Singapore-listed Eagle Hospitality Trust says five of its 15 US hotels in Chapter 11 bankruptcy received qualified bids in a second bidding round, resulting in a $24.8 million net increase in the aggregate consideration for the auctioned properties.
In early March, entities holding the 15 EHT hotels had struck a deal with a “stalking horse” bidder, an affiliate of distressed-debt specialist Monarch Alternative Capital, which agreed to buy the hotels for an aggregate consideration of $470 million.
The properties covered by the stalking-horse deal include Holiday Inns in Anaheim and San Mateo, California, as well as in Denver; Sheratons in San Jose and Pasadena; a more upscale Westin hotel in Sacramento; and the Queen Mary, a retired ocean liner moored at Long Beach near Los Angeles.

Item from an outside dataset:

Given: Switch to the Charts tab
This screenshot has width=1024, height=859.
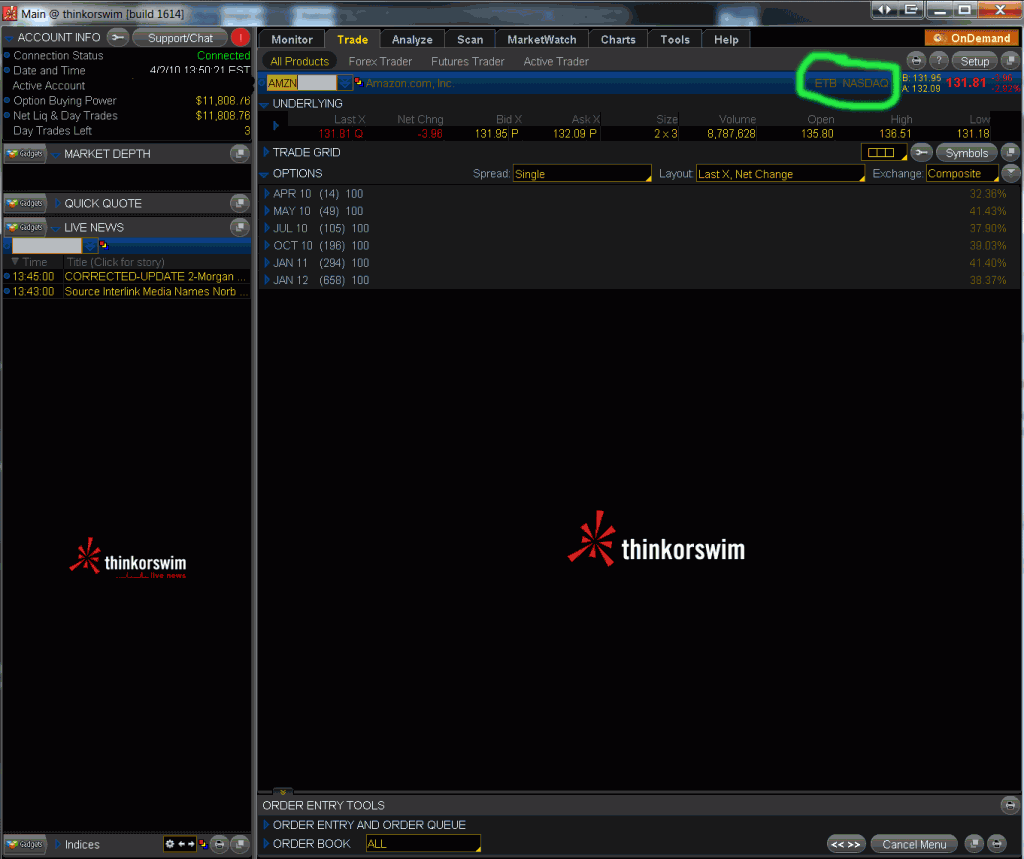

Last Thursday’s second round saw 14 of the properties go up for auction. Monarch determined that it would not buy the Queen Mary, lowering its agreed consideration to $455 million, and no auction took place for the ship, EHT’s trustee said in a Monday filing with the Singapore Exchange.
In a stalking-horse bid, the seller and the prospective buyer agree on a lower-limit initial bid to prevent a third party from underbidding the purchase price. In Thursday’s second round, Monarch itself entered a successful bid of $33.1 million for Embassy Suites by Hilton Anaheim North, outdoing its stalking-horse bid of $26 million.
Meanwhile, third parties entered successful bids for Sheraton Denver Tech Center ($9.2 million, up from a $8.5 million stalking-horse bid); Four Points by Sheraton San Jose Airport ($41.1 million, up from $33.5 million); DoubleTree by Hilton Salt Lake City Airport ($33.8 million, up from $27.5 million); and Hilton Atlanta Northeast ($38.2 million, up from $33 million).
Nine other hotels received no qualified bids, and Monarch was deemed the successful bidder for those nine. The aggregate purchase price payable by the respective successful bidders for the 14 properties (excluding the Queen Mary) is $481.9 million, EHT’s trustee said.
The auctioned properties represent the bulk of EHT’s 18-asset portfolio. The three properties not named in the stalking-horse agreement are the Renaissance Woodbridge in New Jersey and two Texas hotels, the Crowne Plaza Dallas Near Galleria-Addison and the Hilton Houston Galleria Area.
The listed trust is moving towards liquidation after a January bankruptcy filing followed months of defaults and regulatory inquiries.
Constellation Motion Denied
Also in the SGX filing, the trustee noted that Constellation Hospitality — an investor group that includes Howard Wu and Taylor Woods, who own EHT’s sponsor — had filed a motion in a US court on 19 May seeking to extend certain sales-related deadlines for the second bidding round and auction. The motion was denied, enabling the auction to proceed as scheduled.
Constellation had earlier submitted a plan in which it offered to purchase 100 percent of the equity interests in EHT’s Chapter 11 entity, EHT US1 Inc, which Constellation had assigned a value of up to $470 million.
While the COVID-19 pandemic has thwarted efforts to sell hotel properties, EHT, which went public on the Singapore Exchange in May 2019, was already in breach of its financial covenants by November 2019, according to documents filed by Singaporean authorities.
Last October, six directors and former directors of EHT’s manager were arrested in Singapore in connection with a government investigation. Later that same month, the city-state’s central bank moved to remove the trust’s manager.